All conditions where inflammation plays a role feature common factors such as the formation of mediators which support the inflammatory process. Typical mediators of inflammation on the level of cellular turnover are certain prostaglandins, leukotrienes, interleukins, enzymes such as the endothelial and inducible nitrogen oxide synthethases (eNOS and iNOS), the cyclooxygenases COX I and II, lipoxygenase, matrixmetalloproteases (MMPs) or the C-reactive protein (CRP), or nuclear factors such as tumour necrosis factor alpha (TNFα) or nuclear factor κB (NFκB). They all coordinate the inflammatory process in a very complex manner.

Antiinflammatory drugs act on the formation or function of such mediators, factors and enzymes, and thus inhibit the inflammation reaction. Isoflavones have been demonstrated to act on various of these inflammation mediators.

The formation of interleukin 6 (IL-6) is increased when the hormonal levels drop during menopause. Elevated levels of IL-6 are related to the formation of tumours, osteoporosis, arthritis and neurodegenerative diseases.
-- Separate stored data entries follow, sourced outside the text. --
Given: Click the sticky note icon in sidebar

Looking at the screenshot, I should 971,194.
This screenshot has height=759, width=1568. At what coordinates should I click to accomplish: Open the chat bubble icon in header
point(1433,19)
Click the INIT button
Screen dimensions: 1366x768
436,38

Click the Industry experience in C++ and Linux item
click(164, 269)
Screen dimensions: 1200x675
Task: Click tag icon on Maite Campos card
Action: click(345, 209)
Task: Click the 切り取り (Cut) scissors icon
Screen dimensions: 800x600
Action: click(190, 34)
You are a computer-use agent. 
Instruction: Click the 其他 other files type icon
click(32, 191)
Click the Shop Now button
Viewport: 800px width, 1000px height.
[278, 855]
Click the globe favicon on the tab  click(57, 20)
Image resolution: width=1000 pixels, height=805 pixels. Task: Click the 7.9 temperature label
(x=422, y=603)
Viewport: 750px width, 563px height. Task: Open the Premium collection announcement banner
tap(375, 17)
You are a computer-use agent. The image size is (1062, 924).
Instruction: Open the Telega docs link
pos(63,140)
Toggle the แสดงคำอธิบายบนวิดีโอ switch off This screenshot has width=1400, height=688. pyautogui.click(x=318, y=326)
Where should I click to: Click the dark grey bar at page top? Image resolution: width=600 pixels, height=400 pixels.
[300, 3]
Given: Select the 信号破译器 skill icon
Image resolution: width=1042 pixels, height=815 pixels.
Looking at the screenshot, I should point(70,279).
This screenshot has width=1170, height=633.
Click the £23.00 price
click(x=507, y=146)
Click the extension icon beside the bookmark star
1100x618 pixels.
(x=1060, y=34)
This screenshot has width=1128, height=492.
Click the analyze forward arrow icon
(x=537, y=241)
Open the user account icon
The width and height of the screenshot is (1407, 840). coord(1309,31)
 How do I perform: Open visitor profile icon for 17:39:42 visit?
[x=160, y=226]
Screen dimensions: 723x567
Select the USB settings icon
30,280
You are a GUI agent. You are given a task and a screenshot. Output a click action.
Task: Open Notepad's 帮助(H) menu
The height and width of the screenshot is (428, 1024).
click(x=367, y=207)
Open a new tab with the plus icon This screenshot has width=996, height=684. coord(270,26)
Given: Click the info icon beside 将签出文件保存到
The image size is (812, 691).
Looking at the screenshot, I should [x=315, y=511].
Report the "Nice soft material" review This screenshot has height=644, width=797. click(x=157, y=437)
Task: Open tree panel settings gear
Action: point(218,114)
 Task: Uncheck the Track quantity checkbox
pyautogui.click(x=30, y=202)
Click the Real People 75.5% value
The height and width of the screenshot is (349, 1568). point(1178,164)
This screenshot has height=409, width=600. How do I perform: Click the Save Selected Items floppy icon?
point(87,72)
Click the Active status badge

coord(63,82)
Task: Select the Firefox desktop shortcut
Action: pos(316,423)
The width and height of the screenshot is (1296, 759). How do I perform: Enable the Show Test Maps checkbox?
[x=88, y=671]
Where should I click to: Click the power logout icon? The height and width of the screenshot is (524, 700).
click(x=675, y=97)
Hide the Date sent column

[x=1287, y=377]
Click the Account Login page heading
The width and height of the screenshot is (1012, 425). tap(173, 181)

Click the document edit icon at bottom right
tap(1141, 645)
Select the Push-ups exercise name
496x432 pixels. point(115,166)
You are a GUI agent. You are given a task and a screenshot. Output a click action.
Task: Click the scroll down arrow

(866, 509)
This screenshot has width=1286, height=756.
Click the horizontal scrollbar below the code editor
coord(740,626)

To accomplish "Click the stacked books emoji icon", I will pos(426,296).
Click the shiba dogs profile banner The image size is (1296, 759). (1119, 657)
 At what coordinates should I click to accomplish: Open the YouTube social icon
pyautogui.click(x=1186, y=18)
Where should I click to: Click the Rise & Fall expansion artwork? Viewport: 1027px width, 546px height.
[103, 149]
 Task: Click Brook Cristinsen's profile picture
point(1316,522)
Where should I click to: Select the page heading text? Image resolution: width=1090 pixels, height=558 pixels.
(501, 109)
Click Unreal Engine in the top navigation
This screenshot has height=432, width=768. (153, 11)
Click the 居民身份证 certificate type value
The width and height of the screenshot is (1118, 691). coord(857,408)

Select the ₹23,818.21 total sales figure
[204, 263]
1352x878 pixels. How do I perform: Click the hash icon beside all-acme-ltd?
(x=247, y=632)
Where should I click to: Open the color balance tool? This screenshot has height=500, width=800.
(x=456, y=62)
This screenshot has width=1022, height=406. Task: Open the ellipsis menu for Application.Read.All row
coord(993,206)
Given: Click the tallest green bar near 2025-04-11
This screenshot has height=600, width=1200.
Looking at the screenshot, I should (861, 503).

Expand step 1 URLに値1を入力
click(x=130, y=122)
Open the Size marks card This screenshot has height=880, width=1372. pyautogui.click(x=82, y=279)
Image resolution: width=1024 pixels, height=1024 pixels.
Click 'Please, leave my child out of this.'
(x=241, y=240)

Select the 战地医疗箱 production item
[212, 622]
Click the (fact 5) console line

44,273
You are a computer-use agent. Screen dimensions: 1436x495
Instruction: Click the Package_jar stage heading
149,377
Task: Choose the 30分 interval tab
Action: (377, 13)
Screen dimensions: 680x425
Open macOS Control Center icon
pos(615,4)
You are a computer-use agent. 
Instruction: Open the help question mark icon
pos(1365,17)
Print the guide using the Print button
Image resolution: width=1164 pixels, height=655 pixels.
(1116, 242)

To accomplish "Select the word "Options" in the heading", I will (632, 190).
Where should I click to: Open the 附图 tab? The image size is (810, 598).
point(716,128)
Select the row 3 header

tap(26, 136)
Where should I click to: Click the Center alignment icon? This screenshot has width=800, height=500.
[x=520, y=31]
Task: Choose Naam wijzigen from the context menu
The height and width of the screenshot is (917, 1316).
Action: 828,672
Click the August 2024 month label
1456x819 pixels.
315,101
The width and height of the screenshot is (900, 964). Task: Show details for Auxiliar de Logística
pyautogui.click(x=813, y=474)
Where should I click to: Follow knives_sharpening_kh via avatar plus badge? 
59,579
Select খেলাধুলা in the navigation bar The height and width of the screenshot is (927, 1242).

Isoflavones have been shown to suppress IL-6 formation (Dijsselbloem et al. 2004; Vanden Berghe et al. 2006) – an effect also demonstrated in animal models of artificially induced inflammation (Paradkar et al. 2004).

Another important mediatior of inflammation, osteoporosis and cancer is TNFα, for which the increased formation also correlates with decreasing estrogen levels. This correlation was impressively demonstrated in postmenopausal women, where in addition the supplementation of isoflavones reduced the formation of TNFα. Upon discontinuation the levels increased again (Huang et al. 2005). Isoflavones likewise inhibit the formation of the inflammation marker CRP in postmenopausal women (Vafeiadou et al. 2006).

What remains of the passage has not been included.